Saturday, July 7, 2012

Preserving the Cherries

After the cherry picking, the preservation job begins. We didn't have as big a crop as years past with only 6 1/2 jars of jam and 4 pies but we'll take what we got. It's so lovely to enjoy our cherries in the dead of winter.
Cherry pitting instruments
If you look at the picture above carefully, you'll see a bobbypin (yes, a bobbypin - story to follow) from year one;
the next is the silver handheld that pits one at a time, barely a step up from the bobbypin but a few less hand cramps; then the chop it man which is still just one or two cherries but you just hit the top with your palm which saves finger cramps - and he is cute; and this year, thanks to Maggie, a kindred jam making spirit, who graciously gifted me this multiple cherry pitter, I had no hand cramps this year. Thank you again, Maggie. The cherries were smaller than usual, so a few pits got through, oh well. I have to give credit to Mark too who gallantly pitted cherries with me more than one year.

The first summer we lived in the cottage, I was so busy making it livable that I almost missed the ripe cherries. Once I discovered them, a bumper crop, I called friends to come to help themselves. I picked enough for us and then was faced with the fact that I didn't have a way to efficiently pit them. I went to the hardware store and couldn't find a cherry pitter anywhere. I didn't want to drive another 25 miles and spend several hours searching so I asked a couple elderly women at the hardware store if they had any suggestions. One said to use a bobbypin. She went into detail how it works and they wished me well. Maybe they had a good chuckle about that but it does work! It's hard work, my hand was cramped, but the curved end of the bobby pin effectively caught the pit and slipped it out. While doing the job, I knew I had a mission to find a better cherry pitter. Now thanks to my friend, pitting cherries isn't quite so daunting.
Here's the new pitter in action, very
efficient and you can see it's capacity
is greater than one at a time
The beautiful ceramic cherry pie on the
lazy-susan behind the fresh cherries is a
hand painted gift from my young friend,
Sasha. Isn't it exquisite?
I got 6 1/2 jars of first of the season
cherry jam. It is delicious - of course
we had to try it right away!
My favorite jam cookbook. It's an
investment but it has recipes the likes
of which you never tasted before along
with old standards. Her methods are
modern and make this process a lot
And I also got 4 pies from this years crop, two of which made it to the freezer for later.
The finished pie, yum!
And of course there is always leftover pit crust that has to be baked off for an additional treat for those crust lovers.
When there are children around, I use cookies cutters in the shape of a bare foot imprint to cut the extra pie dough. Once sprinkled with cinnamon sugar, they look like dirty feet...and kids love 'em for both the name and the taste!

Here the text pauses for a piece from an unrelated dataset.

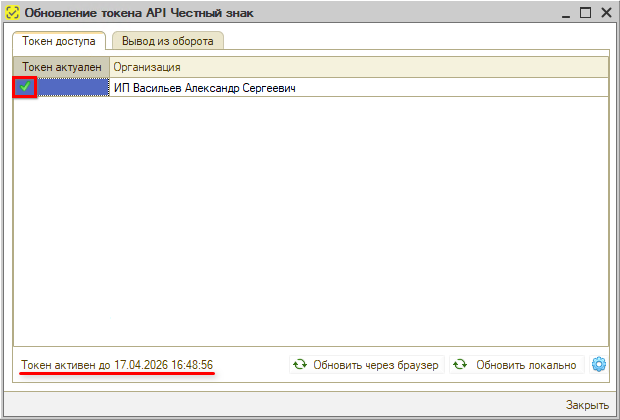This screenshot has height=420, width=620.
Task: Maximize the token update window
Action: [585, 13]
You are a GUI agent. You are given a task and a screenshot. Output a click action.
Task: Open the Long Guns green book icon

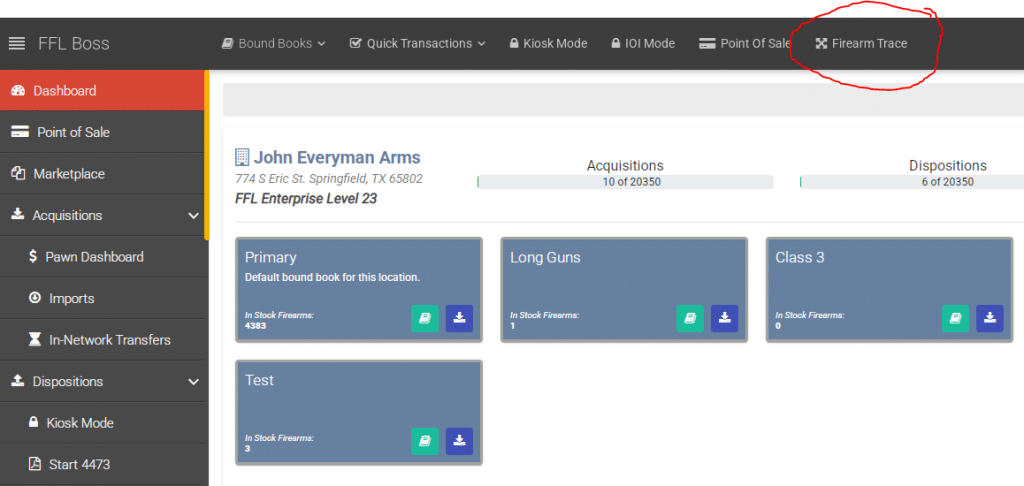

Summer for me is enjoying the fresh fruit and vegetables but also the preservation of them for winter. It is such a satisfying feeling in winter to be able to pull something from the pantry or freezer that I put up in the summer. It is worth the time and effort it takes to do the preserving.

This year I plan to dry some things as another way to preserve the harvest.

Hope you are having a fun and fruitful summer.

P.S. I've had a number of readers ask me about the flowers in the masthead of my blog. Yes, they are roses from my garden. Beautiful, yes?

1 comment:

Sandi said...

Those cherries and the pies look lushious! Love the story about the cherry pitters, too. Makes me want to bake a cherry pie myself.